PROBLEM STATEMENT.
Give back exactly the lines starting at the one with "Click the € 6,95 price on Facturatie" and ending at the last line of the data below. Pictures are not part of the copy.

SOURCE DATA.
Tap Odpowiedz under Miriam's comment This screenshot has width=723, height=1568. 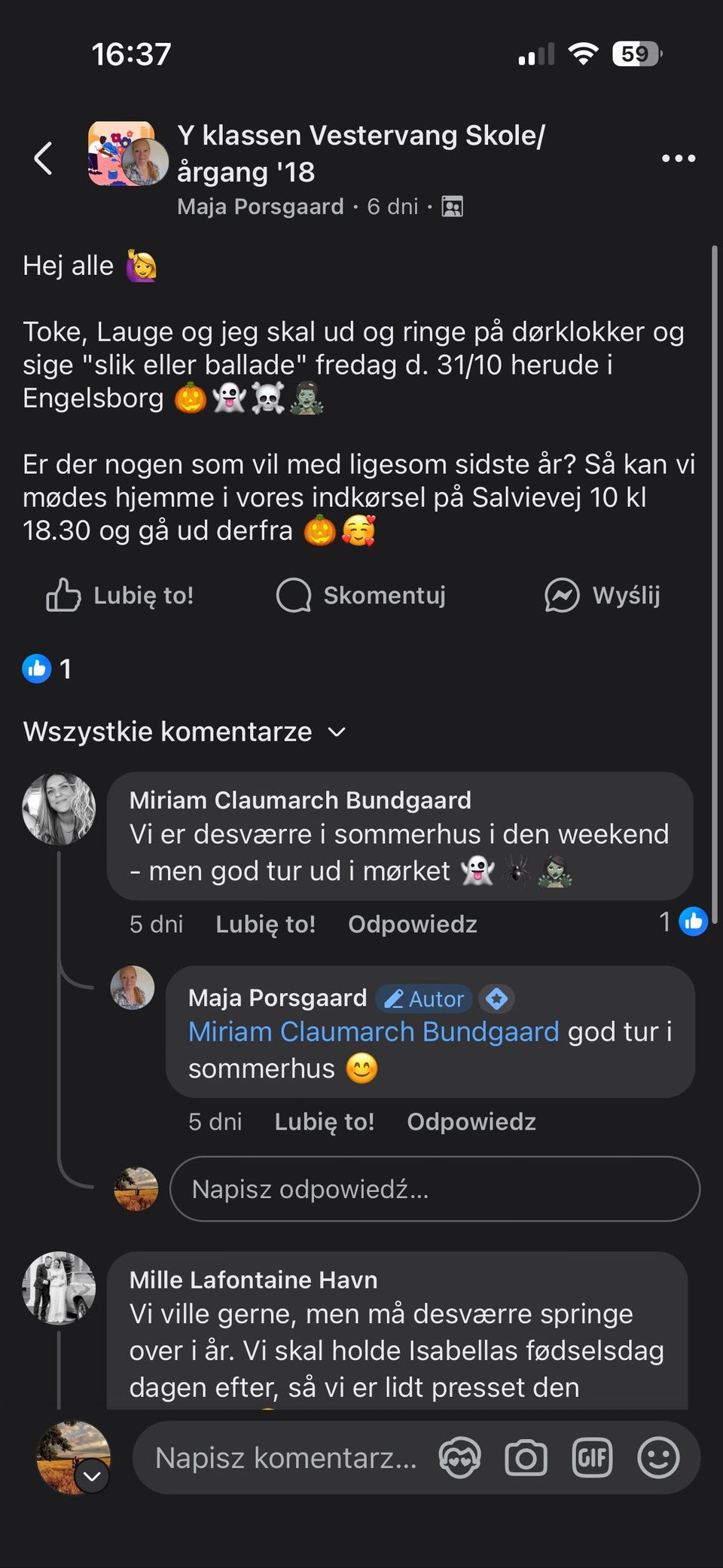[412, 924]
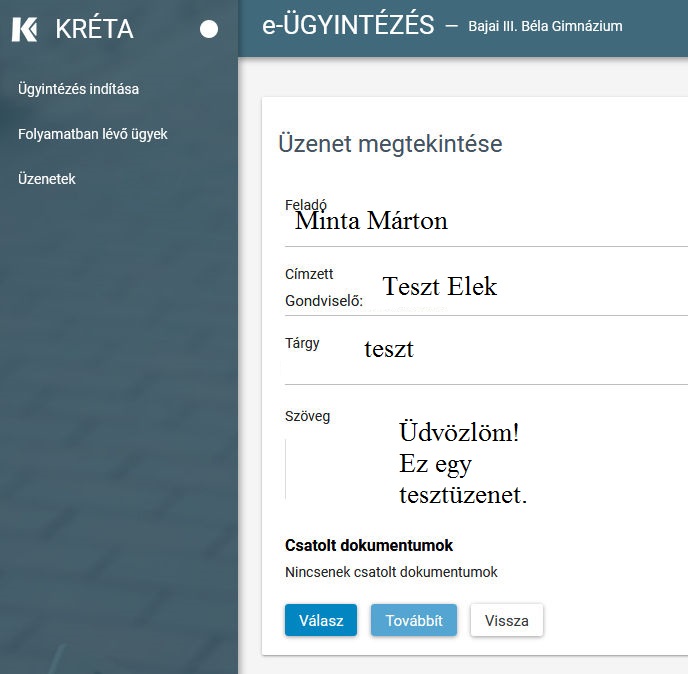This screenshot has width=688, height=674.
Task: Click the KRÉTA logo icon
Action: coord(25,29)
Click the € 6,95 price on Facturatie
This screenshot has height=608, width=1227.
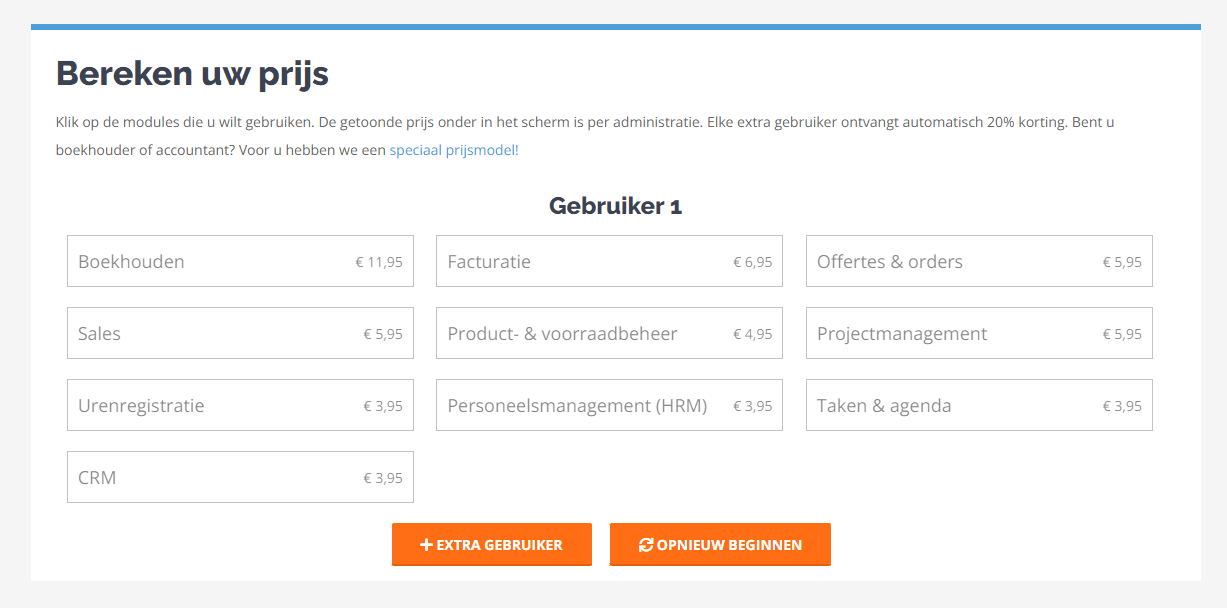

REPLY TO THE TASK.
Click the € 6,95 price on Facturatie
This screenshot has height=608, width=1227.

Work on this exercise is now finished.